Sudut bibirnya terangkat membentuk senyum tipis. "Aku lihat kamu nggak nyaman banget sama kelakuannya Danar. Aku juga nggak bisa mastiin kamu aman selama di rumah sendiri, jadi aku pikir mungkin cara ini berhasil."

Aku mengangguk. "Semoga dia beneran berakal ya, Mas. Aku nyaris nggak kenal dia lagi. Oh by the way, ini kenapa kamu mampir ke rumah Mama dan tanya-tanya soal Danar, ya? Jadi buat ini?" Melihat keningnya berkerut, aku buru-buru menjelaskan. "Oh Mama yang cerita waktu itu.
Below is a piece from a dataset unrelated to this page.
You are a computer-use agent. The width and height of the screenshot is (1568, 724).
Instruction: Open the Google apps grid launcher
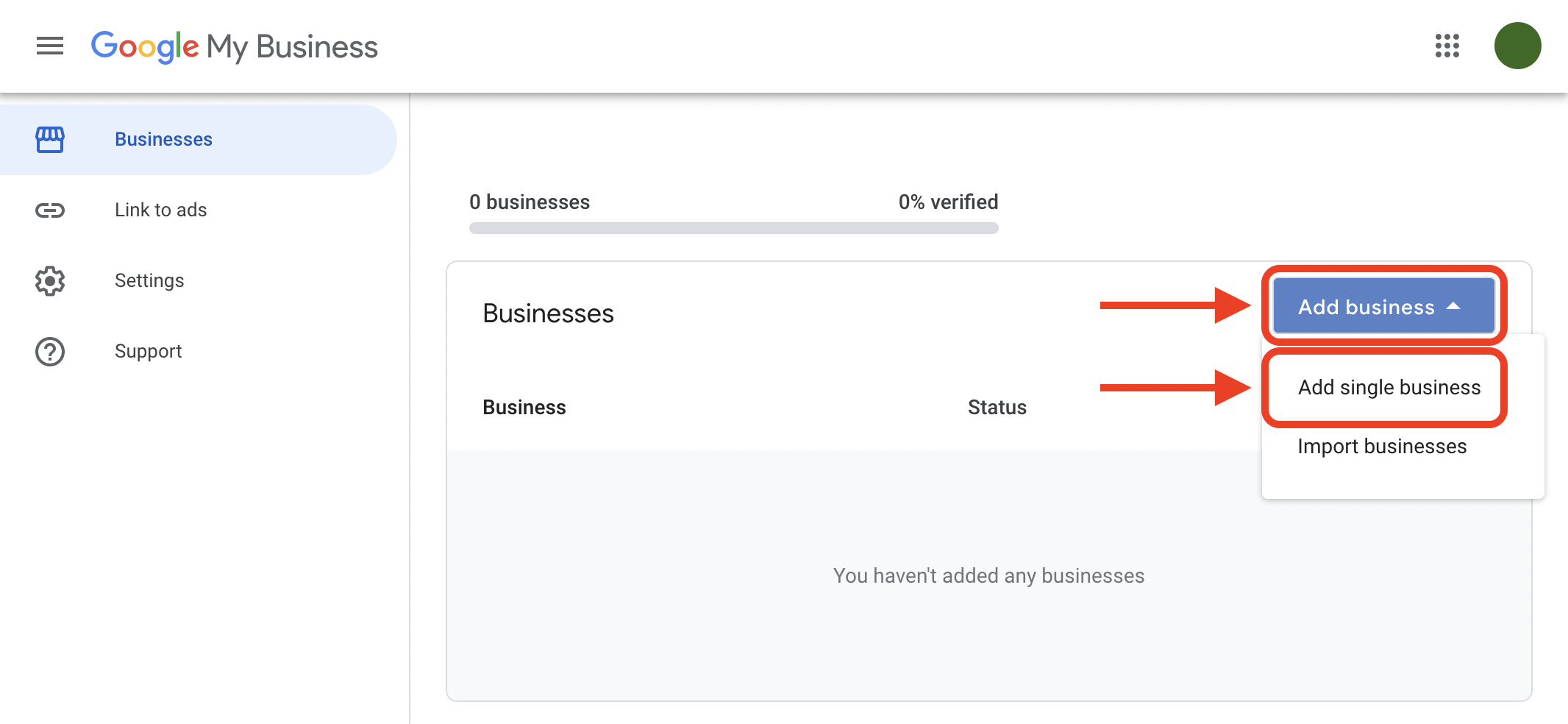pos(1447,46)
Sorry, kamu nggak bisa main rahasia sama Mama, aku pasti tahu, Mas."

Hans tertawa. "Aku nggak masalah, bukan rahasia juga kok, aku emang berniat kasih tahu kamu."

"Makasih banyak ya, Mas?"

Kepalanya mengangguk.

"Ohya!" Aku mengingat satu hal lagi. "Waktu Mama ke sini itu, sebenernya bukan cuma bahas soal kamu mampir dan nanyain tentang Danar, tapi bahas kita juga."

"Kita? Aku dan kamu?"

"Iyaa, kita, aku dan kamu." Aku meringis. "Dia kayaknya masih mikir kalau kita belum beneran jadi suami-istri deh, Mas. Mama masih ngira kalau aku nerima kamu sekarang mungkin karena kamu baik aja, nggak beneran kayak suami-istri." Aku tahu penjelasanku ini rumit karena ekspresinya terlihat sulit memahami kalimatku. Seharusnya kalau memang hobi oversharing, kamu juga asah kemampuanmu dalam menjelaskan sesuatu dong, Rey! Ck! "Mas, dia masih ngira kita belum berhubungan suami-istri."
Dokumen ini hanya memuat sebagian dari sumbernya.